§170.210 Standards for health information technology to protect electronic health information created, maintained, and exchanged.
The Secretary adopts the following standards to protect electronic health information created, maintained, and exchanged:
(a) Encryption and decryption of electronic health information.
(1) General. A symmetric 128 bit fixed-block cipher algorithm capable of using a 128, 192, or 256 bit encryption key must be used.
(2) Exchange. An encrypted and integrity protected link must be implemented.
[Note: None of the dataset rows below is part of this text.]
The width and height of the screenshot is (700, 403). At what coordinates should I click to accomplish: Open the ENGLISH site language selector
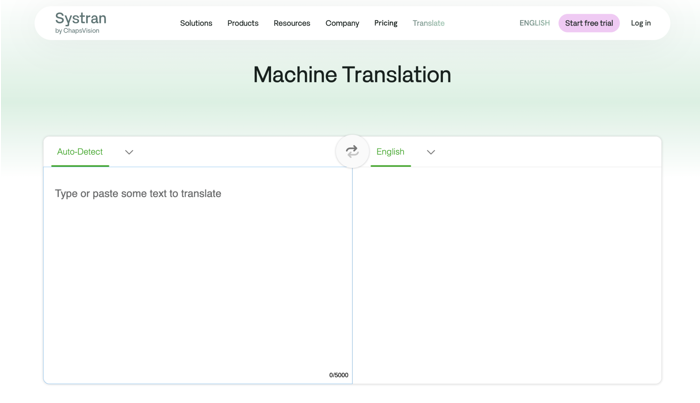click(x=534, y=23)
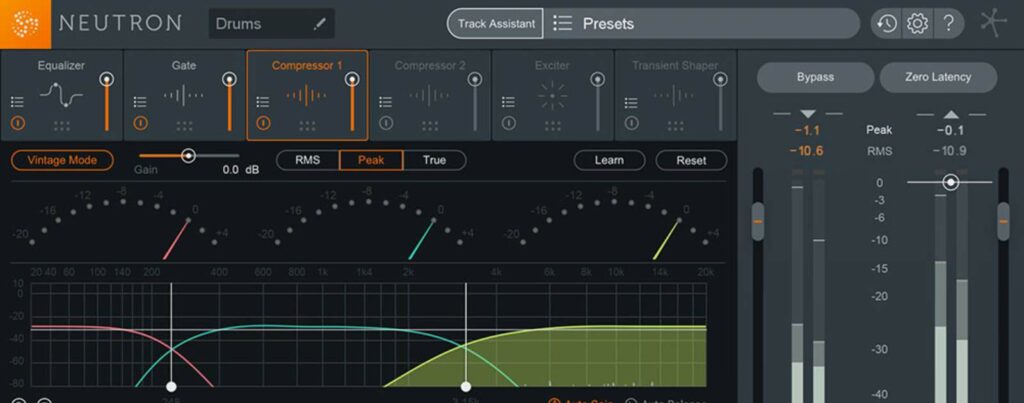This screenshot has height=403, width=1024.
Task: Click the help question mark icon
Action: [x=948, y=23]
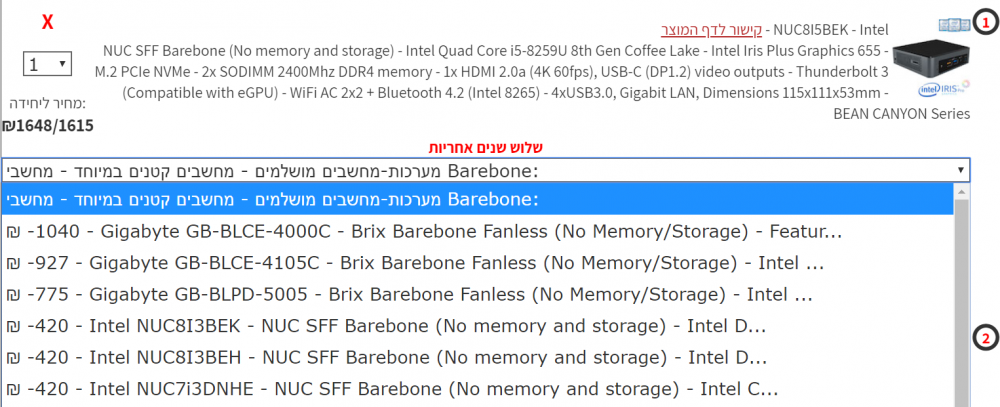This screenshot has width=1000, height=407.
Task: Choose Gigabyte GB-BLCE-4000C Brix option
Action: (477, 232)
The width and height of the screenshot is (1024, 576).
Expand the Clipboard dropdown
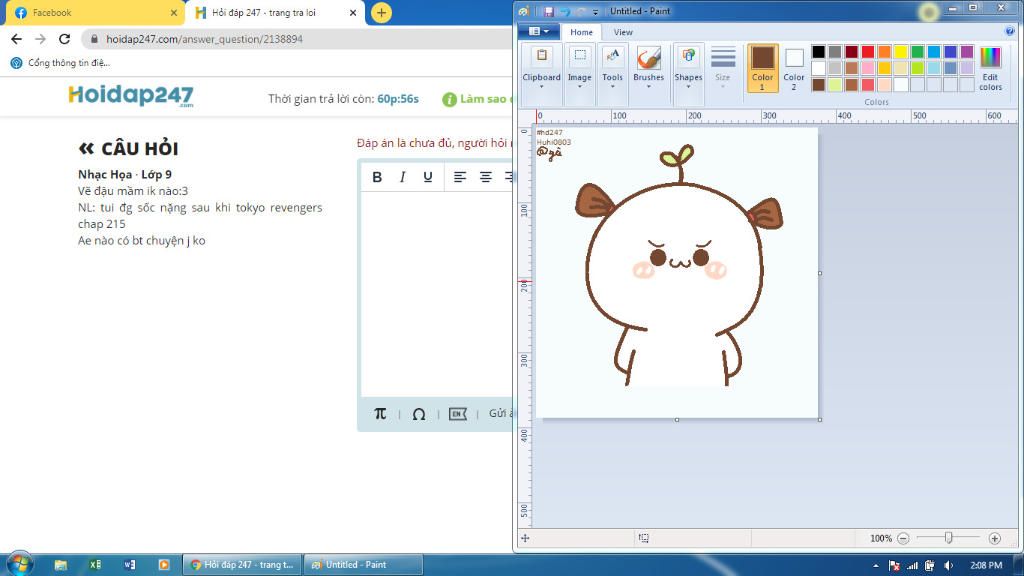click(x=541, y=85)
(b) Record actions related to electronic health information. The date, time, patient identification, and user identification must be recorded when electronic health information is created, modified, deleted, or printed; and an indication of which action(s) occurred must also be recorded.
(c) Verification that electronic health information has not been altered in transit. Standard. A secure hashing algorithm must be used to verify that electronic health information has not been altered in transit. The secure hash algorithm (SHA) used must be SHA-1 or higher.
(d) Cross-enterprise authentication. A cross-enterprise secure transaction that contains sufficient identity information such that the receiver can make access control decisions and produce detailed and accurate security audit trails must be used.
(e) Record treatment, payment, and health care operations disclosures. The date, time, patient identification, user identification, and a description of the disclosure must be recorded for disclosures for treatment, payment, and health care operations, as these terms are defined at 45 CFR 164.501.